begin STORED ROWS
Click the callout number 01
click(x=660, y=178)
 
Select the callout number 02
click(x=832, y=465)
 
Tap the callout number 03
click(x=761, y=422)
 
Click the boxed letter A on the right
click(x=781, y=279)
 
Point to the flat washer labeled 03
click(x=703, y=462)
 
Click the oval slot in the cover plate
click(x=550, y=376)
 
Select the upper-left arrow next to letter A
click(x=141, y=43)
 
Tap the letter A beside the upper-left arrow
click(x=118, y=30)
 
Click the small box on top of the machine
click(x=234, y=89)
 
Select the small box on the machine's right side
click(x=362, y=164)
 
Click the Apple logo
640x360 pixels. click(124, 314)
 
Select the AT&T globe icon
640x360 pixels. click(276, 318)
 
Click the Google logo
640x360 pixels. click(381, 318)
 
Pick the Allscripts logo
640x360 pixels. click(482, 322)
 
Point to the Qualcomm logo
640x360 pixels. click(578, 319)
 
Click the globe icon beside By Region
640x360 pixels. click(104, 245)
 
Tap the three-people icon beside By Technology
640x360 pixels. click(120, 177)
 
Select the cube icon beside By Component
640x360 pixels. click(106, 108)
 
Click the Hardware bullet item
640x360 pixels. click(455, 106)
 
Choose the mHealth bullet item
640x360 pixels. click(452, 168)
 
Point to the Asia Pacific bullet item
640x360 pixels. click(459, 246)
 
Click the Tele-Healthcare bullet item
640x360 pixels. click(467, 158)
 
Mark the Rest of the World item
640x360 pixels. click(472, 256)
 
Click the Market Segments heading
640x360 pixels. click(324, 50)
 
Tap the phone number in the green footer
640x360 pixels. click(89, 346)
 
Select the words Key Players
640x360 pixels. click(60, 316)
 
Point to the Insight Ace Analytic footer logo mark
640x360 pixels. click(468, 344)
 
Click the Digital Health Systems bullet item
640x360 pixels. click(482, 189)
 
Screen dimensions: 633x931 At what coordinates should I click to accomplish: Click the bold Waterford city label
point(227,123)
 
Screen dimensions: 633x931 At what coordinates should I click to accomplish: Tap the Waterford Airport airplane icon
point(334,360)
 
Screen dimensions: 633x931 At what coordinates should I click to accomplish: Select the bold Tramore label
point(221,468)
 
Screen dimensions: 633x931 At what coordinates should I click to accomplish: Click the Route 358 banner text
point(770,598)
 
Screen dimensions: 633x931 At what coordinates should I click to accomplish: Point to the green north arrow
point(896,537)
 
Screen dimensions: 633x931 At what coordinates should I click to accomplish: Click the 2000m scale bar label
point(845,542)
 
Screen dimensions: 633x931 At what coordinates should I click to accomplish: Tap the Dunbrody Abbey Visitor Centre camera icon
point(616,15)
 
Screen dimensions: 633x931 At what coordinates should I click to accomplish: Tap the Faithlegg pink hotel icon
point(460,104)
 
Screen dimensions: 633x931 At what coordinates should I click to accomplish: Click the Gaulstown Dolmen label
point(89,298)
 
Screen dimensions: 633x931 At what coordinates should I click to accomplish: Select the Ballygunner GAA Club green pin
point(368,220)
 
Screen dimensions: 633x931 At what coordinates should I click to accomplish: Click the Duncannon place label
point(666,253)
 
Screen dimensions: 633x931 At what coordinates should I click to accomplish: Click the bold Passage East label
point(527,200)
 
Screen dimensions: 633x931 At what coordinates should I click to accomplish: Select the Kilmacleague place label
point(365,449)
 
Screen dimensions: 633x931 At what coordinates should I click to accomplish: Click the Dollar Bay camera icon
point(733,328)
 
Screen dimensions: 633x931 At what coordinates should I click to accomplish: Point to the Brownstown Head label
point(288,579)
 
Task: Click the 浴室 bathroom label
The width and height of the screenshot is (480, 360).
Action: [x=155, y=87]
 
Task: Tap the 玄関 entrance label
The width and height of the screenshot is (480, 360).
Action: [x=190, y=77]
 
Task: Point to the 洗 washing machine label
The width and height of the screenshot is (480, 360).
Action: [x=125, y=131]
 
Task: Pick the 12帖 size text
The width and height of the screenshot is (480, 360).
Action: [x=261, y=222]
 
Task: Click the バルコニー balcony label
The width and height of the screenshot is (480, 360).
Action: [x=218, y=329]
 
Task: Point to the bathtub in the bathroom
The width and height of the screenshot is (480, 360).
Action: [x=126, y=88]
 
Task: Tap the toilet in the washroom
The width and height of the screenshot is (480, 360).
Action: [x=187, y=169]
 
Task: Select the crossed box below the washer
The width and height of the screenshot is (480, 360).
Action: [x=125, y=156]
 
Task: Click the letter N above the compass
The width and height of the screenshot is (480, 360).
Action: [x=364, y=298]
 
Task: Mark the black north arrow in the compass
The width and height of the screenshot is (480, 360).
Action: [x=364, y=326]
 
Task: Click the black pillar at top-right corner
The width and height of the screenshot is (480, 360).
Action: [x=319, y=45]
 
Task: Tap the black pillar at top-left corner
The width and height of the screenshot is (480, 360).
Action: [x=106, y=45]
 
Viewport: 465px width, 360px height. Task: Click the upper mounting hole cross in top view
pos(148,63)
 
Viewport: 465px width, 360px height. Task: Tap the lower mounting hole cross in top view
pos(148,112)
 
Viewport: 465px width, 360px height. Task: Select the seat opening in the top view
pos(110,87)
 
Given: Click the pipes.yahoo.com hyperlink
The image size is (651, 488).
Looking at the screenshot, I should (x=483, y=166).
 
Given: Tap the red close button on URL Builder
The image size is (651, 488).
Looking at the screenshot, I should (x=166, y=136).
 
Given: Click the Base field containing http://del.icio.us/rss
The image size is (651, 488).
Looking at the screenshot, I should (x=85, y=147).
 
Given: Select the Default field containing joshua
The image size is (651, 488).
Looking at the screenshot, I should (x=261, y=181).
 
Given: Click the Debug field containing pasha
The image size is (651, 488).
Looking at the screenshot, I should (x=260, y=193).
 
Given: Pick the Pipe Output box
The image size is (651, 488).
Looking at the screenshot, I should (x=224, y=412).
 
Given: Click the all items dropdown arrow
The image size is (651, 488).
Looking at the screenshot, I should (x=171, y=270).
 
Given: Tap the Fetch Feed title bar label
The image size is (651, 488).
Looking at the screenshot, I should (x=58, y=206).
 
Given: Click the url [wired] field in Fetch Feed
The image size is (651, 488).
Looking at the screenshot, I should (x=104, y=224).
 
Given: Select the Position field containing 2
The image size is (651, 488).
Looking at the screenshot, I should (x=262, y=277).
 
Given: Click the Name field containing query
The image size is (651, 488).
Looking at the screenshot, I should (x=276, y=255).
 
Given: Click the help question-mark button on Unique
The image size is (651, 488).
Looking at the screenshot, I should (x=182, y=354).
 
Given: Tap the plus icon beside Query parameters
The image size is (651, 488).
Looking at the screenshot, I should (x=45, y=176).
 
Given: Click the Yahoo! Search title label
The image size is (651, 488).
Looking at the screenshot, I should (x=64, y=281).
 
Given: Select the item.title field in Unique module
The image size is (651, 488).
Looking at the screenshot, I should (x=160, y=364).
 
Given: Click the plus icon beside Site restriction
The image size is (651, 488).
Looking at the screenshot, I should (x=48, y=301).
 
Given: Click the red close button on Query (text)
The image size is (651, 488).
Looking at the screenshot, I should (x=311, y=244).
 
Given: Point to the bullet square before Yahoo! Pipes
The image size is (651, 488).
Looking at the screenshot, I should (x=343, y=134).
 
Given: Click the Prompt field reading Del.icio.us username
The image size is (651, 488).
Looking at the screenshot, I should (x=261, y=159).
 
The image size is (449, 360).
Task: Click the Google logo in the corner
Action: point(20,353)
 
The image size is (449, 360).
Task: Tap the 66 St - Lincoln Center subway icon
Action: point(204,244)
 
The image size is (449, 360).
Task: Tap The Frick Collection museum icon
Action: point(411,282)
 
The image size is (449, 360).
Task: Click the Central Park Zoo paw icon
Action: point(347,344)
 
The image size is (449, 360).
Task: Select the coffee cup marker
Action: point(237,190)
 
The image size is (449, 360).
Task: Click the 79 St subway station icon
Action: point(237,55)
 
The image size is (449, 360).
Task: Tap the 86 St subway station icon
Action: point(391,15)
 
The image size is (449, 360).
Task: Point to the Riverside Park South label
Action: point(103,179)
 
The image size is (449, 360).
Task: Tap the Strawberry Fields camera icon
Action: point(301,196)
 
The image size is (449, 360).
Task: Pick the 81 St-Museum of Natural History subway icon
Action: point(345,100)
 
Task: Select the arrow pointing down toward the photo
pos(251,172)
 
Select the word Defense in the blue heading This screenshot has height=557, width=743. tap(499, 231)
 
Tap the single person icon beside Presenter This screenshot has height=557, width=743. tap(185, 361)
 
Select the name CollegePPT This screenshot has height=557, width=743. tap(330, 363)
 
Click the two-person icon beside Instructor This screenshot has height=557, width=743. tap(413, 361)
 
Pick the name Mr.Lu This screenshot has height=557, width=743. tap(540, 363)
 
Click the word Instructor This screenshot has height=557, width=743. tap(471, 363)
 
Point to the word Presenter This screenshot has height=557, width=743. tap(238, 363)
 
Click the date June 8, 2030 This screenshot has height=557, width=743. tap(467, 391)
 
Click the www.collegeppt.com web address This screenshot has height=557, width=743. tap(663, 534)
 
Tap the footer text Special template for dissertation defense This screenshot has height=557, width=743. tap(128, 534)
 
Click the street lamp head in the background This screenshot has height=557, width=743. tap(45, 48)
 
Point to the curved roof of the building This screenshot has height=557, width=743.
end STORED ROWS
» **JOB**
Show every line of the entries above that contains the word "Instructor".

» **ANSWER TO THE TASK**
Click the two-person icon beside Instructor This screenshot has height=557, width=743. tap(413, 361)
Click the word Instructor This screenshot has height=557, width=743. tap(471, 363)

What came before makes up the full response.